• Stated problem:
Copy out every line of the listing below word for word, with no changes.

• Data extract:
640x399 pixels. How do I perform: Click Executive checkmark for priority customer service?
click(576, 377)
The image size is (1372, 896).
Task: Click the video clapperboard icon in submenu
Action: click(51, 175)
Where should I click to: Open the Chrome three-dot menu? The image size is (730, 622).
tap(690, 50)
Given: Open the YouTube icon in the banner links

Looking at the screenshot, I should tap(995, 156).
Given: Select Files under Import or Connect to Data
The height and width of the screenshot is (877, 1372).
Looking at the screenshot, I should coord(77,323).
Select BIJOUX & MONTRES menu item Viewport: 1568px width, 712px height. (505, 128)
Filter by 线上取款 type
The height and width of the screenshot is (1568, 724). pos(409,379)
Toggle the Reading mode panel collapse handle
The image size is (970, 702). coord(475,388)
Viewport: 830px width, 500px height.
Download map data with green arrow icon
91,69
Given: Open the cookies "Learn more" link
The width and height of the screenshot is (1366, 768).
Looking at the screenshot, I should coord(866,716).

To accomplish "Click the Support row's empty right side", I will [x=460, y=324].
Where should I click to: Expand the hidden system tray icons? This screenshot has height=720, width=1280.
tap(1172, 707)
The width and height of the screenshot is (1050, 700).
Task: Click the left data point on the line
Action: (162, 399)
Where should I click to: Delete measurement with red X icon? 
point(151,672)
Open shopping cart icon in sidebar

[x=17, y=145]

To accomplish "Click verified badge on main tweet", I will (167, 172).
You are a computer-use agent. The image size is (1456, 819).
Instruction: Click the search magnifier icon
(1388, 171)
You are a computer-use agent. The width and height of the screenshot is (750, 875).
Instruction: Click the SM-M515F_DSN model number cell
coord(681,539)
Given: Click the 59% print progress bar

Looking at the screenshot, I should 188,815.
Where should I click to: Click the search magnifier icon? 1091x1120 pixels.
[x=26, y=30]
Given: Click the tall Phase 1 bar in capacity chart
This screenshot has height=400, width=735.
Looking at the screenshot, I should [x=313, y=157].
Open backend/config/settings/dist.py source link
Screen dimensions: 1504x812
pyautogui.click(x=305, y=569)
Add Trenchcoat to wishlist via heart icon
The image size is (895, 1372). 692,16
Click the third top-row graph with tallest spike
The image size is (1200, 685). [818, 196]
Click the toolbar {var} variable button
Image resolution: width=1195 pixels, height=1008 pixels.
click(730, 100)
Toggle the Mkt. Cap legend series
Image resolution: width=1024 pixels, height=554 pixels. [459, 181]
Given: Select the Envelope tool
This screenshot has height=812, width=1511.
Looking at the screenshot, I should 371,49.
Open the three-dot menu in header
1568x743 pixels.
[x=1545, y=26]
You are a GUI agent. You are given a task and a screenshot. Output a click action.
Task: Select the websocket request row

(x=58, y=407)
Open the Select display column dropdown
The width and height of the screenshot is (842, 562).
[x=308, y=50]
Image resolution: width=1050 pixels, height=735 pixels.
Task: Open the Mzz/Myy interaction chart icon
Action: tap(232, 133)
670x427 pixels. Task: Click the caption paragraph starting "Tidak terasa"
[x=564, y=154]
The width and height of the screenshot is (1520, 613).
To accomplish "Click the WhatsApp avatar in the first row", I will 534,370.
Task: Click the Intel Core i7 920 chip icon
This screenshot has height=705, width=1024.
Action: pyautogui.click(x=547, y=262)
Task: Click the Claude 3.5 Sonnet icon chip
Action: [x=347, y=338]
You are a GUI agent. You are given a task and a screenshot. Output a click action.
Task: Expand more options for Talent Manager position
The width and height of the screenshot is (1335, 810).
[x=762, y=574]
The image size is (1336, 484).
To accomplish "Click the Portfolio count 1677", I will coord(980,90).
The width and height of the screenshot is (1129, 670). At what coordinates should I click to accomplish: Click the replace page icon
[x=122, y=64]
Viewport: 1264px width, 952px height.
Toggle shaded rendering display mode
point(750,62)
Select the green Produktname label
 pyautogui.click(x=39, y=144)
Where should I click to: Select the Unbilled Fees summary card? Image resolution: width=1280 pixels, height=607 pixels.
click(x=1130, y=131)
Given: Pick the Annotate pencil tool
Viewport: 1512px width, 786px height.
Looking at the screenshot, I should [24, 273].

• Solution to the problem:
640x399 pixels. How do I perform: Click Executive checkmark for priority customer service?
click(576, 377)
The image size is (1372, 896).
Task: Click the video clapperboard icon in submenu
Action: click(51, 175)
Where should I click to: Open the Chrome three-dot menu? The image size is (730, 622).
tap(690, 50)
Given: Open the YouTube icon in the banner links

Looking at the screenshot, I should tap(995, 156).
Given: Select Files under Import or Connect to Data
The height and width of the screenshot is (877, 1372).
Looking at the screenshot, I should coord(77,323).
Select BIJOUX & MONTRES menu item Viewport: 1568px width, 712px height. (505, 128)
Filter by 线上取款 type
The height and width of the screenshot is (1568, 724). pos(409,379)
Toggle the Reading mode panel collapse handle
The image size is (970, 702). coord(475,388)
Viewport: 830px width, 500px height.
Download map data with green arrow icon
91,69
Given: Open the cookies "Learn more" link
The width and height of the screenshot is (1366, 768).
Looking at the screenshot, I should coord(866,716).

To accomplish "Click the Support row's empty right side", I will [x=460, y=324].
Where should I click to: Expand the hidden system tray icons? This screenshot has height=720, width=1280.
tap(1172, 707)
The width and height of the screenshot is (1050, 700).
Task: Click the left data point on the line
Action: (162, 399)
Where should I click to: Delete measurement with red X icon? 
point(151,672)
Open shopping cart icon in sidebar

[x=17, y=145]

To accomplish "Click verified badge on main tweet", I will (167, 172).
You are a computer-use agent. The image size is (1456, 819).
Instruction: Click the search magnifier icon
(1388, 171)
You are a computer-use agent. The width and height of the screenshot is (750, 875).
Instruction: Click the SM-M515F_DSN model number cell
coord(681,539)
Given: Click the 59% print progress bar

Looking at the screenshot, I should 188,815.
Where should I click to: Click the search magnifier icon? 1091x1120 pixels.
[x=26, y=30]
Given: Click the tall Phase 1 bar in capacity chart
This screenshot has height=400, width=735.
Looking at the screenshot, I should [x=313, y=157].
Open backend/config/settings/dist.py source link
Screen dimensions: 1504x812
pyautogui.click(x=305, y=569)
Add Trenchcoat to wishlist via heart icon
The image size is (895, 1372). 692,16
Click the third top-row graph with tallest spike
The image size is (1200, 685). [818, 196]
Click the toolbar {var} variable button
Image resolution: width=1195 pixels, height=1008 pixels.
click(730, 100)
Toggle the Mkt. Cap legend series
Image resolution: width=1024 pixels, height=554 pixels. [459, 181]
Given: Select the Envelope tool
This screenshot has height=812, width=1511.
Looking at the screenshot, I should 371,49.
Open the three-dot menu in header
1568x743 pixels.
[x=1545, y=26]
You are a GUI agent. You are given a task and a screenshot. Output a click action.
Task: Select the websocket request row

(x=58, y=407)
Open the Select display column dropdown
The width and height of the screenshot is (842, 562).
[x=308, y=50]
Image resolution: width=1050 pixels, height=735 pixels.
Task: Open the Mzz/Myy interaction chart icon
Action: tap(232, 133)
670x427 pixels. Task: Click the caption paragraph starting "Tidak terasa"
[x=564, y=154]
The width and height of the screenshot is (1520, 613).
To accomplish "Click the WhatsApp avatar in the first row", I will 534,370.
Task: Click the Intel Core i7 920 chip icon
This screenshot has height=705, width=1024.
Action: pyautogui.click(x=547, y=262)
Task: Click the Claude 3.5 Sonnet icon chip
Action: [x=347, y=338]
You are a GUI agent. You are given a task and a screenshot. Output a click action.
Task: Expand more options for Talent Manager position
The width and height of the screenshot is (1335, 810).
[x=762, y=574]
The image size is (1336, 484).
To accomplish "Click the Portfolio count 1677", I will coord(980,90).
The width and height of the screenshot is (1129, 670). At what coordinates should I click to accomplish: Click the replace page icon
[x=122, y=64]
Viewport: 1264px width, 952px height.
Toggle shaded rendering display mode
point(750,62)
Select the green Produktname label
 pyautogui.click(x=39, y=144)
Where should I click to: Select the Unbilled Fees summary card? Image resolution: width=1280 pixels, height=607 pixels.
click(x=1130, y=131)
Given: Pick the Annotate pencil tool
Viewport: 1512px width, 786px height.
Looking at the screenshot, I should [24, 273].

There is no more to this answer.